[The data Boundary: Start]

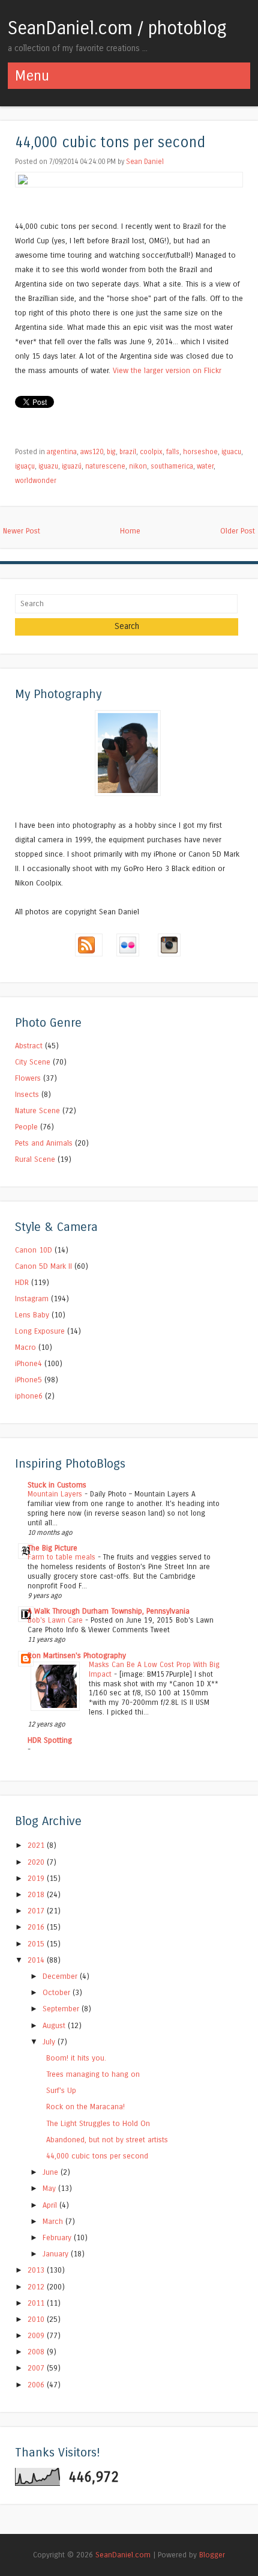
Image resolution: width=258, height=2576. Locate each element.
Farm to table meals (63, 1557)
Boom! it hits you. (76, 2057)
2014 (37, 1959)
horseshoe (200, 452)
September (62, 2008)
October (58, 1992)
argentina (62, 452)
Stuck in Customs (57, 1484)
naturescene (105, 466)
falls (172, 452)
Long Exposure (40, 1330)
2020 (37, 1862)
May (50, 2188)
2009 (37, 2335)
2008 (37, 2351)
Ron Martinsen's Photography (77, 1655)
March (54, 2221)
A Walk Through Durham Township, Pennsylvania (109, 1610)
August (55, 2025)
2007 (37, 2367)
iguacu (231, 452)
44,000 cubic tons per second (110, 142)
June (52, 2172)
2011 (37, 2302)
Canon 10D (33, 1249)
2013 (37, 2269)
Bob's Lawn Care (56, 1620)
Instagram (32, 1298)
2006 (37, 2384)
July (50, 2041)
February (58, 2237)
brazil (127, 452)
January (57, 2253)
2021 (37, 1845)
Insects (27, 1094)
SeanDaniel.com (123, 2554)
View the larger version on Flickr (167, 370)
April (51, 2205)
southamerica (172, 466)
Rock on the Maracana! (85, 2106)
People (26, 1126)
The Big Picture (52, 1547)
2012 (37, 2286)
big (111, 452)
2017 (37, 1910)
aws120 (91, 452)
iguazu (48, 466)
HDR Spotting (50, 1740)
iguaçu (25, 466)
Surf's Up (61, 2090)
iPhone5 (28, 1379)
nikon (138, 466)
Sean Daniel (145, 161)
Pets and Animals (44, 1142)
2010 (37, 2319)
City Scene (32, 1061)
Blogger (212, 2554)
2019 (37, 1878)
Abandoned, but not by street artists (107, 2139)
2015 (37, 1943)
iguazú (72, 466)
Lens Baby (32, 1314)
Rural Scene (35, 1159)
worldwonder (35, 480)
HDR (22, 1282)
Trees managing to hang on (93, 2074)
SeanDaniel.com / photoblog (117, 28)
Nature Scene (37, 1110)
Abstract (29, 1045)
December (61, 1976)
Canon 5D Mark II (43, 1266)
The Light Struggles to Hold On (98, 2123)
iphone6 (29, 1395)
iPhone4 (28, 1363)
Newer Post (21, 530)
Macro (25, 1347)
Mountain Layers (56, 1494)
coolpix (151, 452)
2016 (37, 1926)
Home (130, 530)
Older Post (237, 530)
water (205, 466)
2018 (37, 1894)
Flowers (28, 1078)
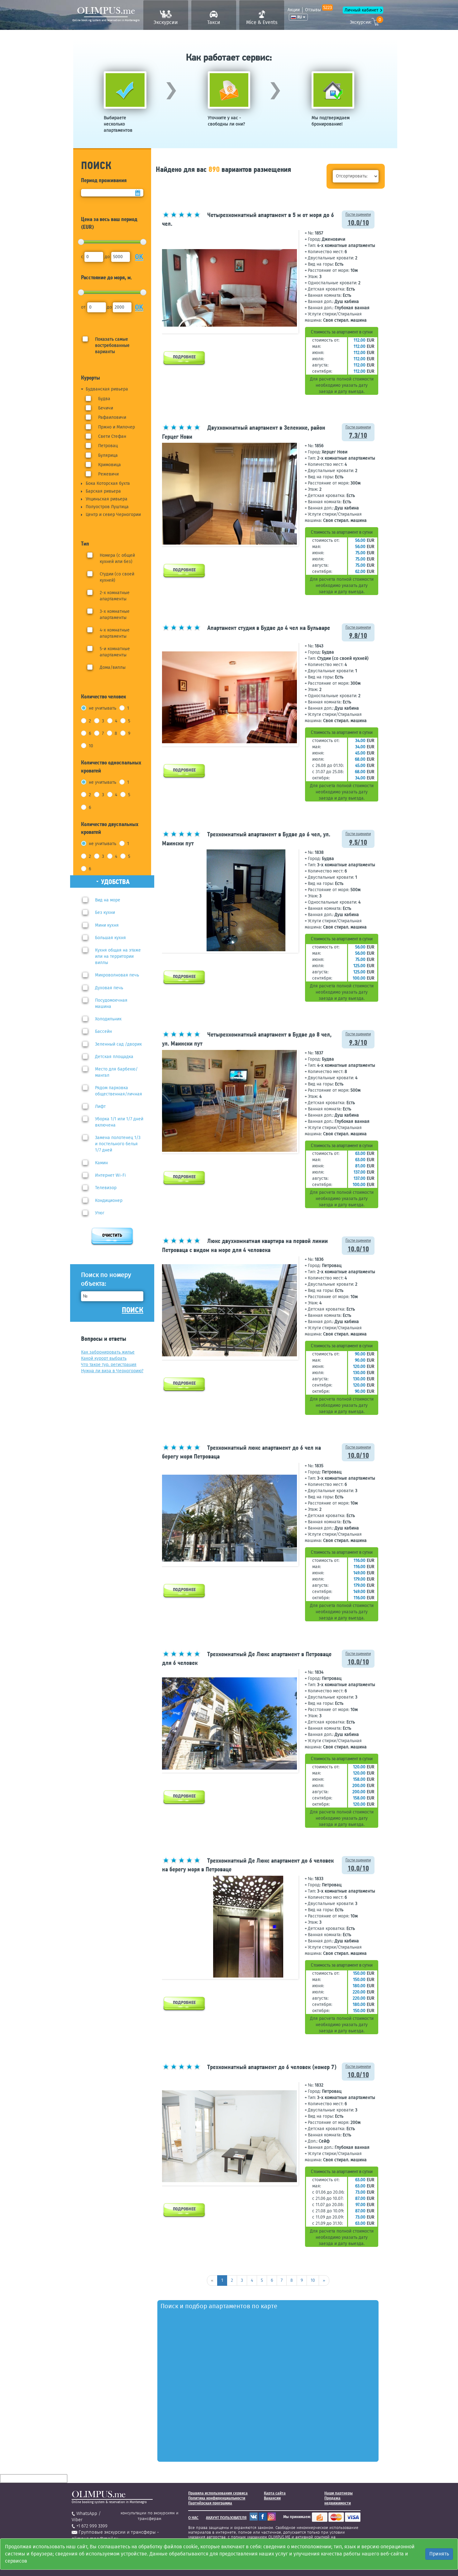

[The data Boundary: End]

What you will do> Would you copy out exactly the lines above that start at the one containing "2009 (37, 2335)" and end at the one containing "Bob's Lawn Care (56, 1620)", inclusive?

Exercise solution>
2009 (37, 2335)
2008 (37, 2351)
Ron Martinsen's Photography (77, 1655)
March (54, 2221)
A Walk Through Durham Township, Pennsylvania (109, 1610)
August (55, 2025)
2007 (37, 2367)
iguacu (231, 452)
44,000 cubic tons per second (110, 142)
June (52, 2172)
2011 (37, 2302)
Canon 10D (33, 1249)
2013 (37, 2269)
Bob's Lawn Care (56, 1620)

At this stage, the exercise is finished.